Insurance Coverage for Lawsuits Arising out of Spectator Injuries

Aug 12, 2011

By Shaun Crosner
Spectator injuries at live sporting events have long been a source of potential liability for venues and professional sports teams. Legal disputes with spectators can result in significant litigation costs and significant judgments and settlements. However, venues and teams may be able to defray some or all of these expenses with frequently overlooked assets: their comprehensive or commercial general liability (“CGL”) insurance policies.
 
Given the broad coverage provided under most CGL policies, many spectator injury lawsuits should trigger a CGL insurer’s coverage obligations—including the insurer’s duty to defend the lawsuit. Thus, both with respect to defense costs and settlements or judgments, CGL policies may cover a wide range of spectator injury lawsuits.
 
The Spectrum of Spectator Injury Lawsuits
 
Spectator injury lawsuits, a number of which are currently being litigated throughout the country, can come in numerous forms and include a variety of allegations. For one, these disputes can stem from alleged injuries suffered at the hands of other spectators. In such instances, venues and teams may face liability for their alleged failure to provide adequate security. A recent high-profile lawsuit filed against the Los Angeles Dodgers provides a prime example. In May, the Dodgers were sued by the family of a man who suffered life-threatening injuries during a postgame beating in the parking lot of Dodgers Stadium. The lawsuit alleges that the team negligently failed to have security personnel roaming the parking lot. See Complaint, Stow v. Los Angeles Dodgers, Case No. BC462127 (filed May 24, 2011).
 
Additionally, some spectator injury lawsuits arise out of altercations with athletes themselves. These lawsuits might allege that a venue’s security personnel failed to protect the spectator from injury, or they could be brought against a team under a theory of vicarious liability.

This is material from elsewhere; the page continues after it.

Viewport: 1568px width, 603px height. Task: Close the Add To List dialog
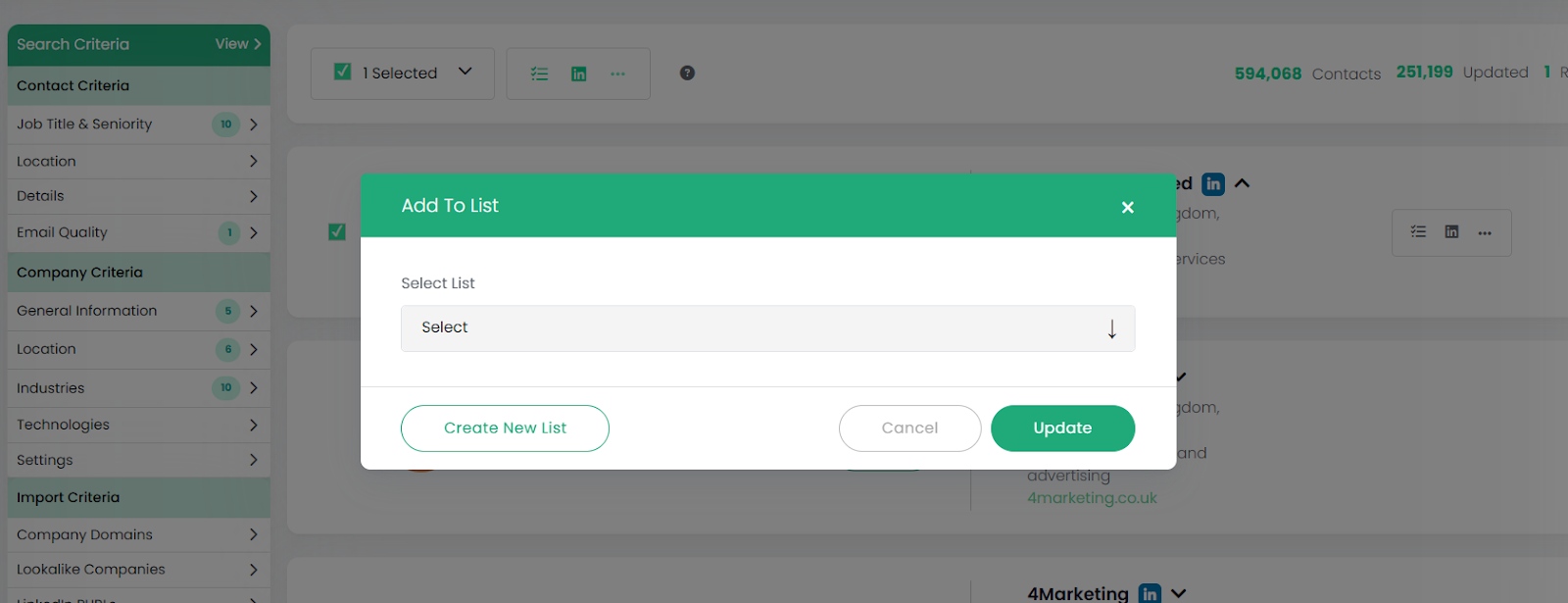pyautogui.click(x=1127, y=207)
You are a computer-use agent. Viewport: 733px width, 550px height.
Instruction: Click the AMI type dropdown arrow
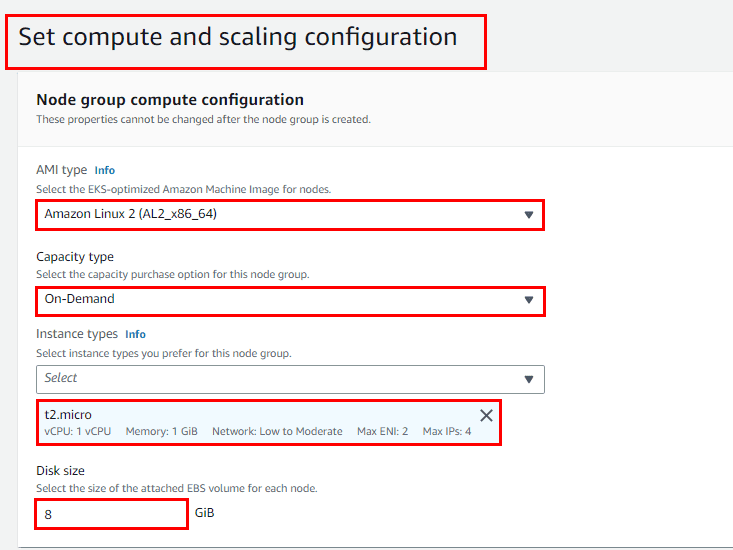point(528,215)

For instance, following the now-famous brawl between fans and players during a 2004 game against the Detroit Pistons, the NBA’s Indiana Pacers faced a number of lawsuits filed by spectators allegedly injured in the brawl. See, e.g., Complaint, Ryan v. Artest, Case No. 2:06-CV-13968 (E.D. Mich. Sept. 8, 2006). Although the Pacers ultimately prevailed in some of the lawsuits, others settled for undisclosed sums.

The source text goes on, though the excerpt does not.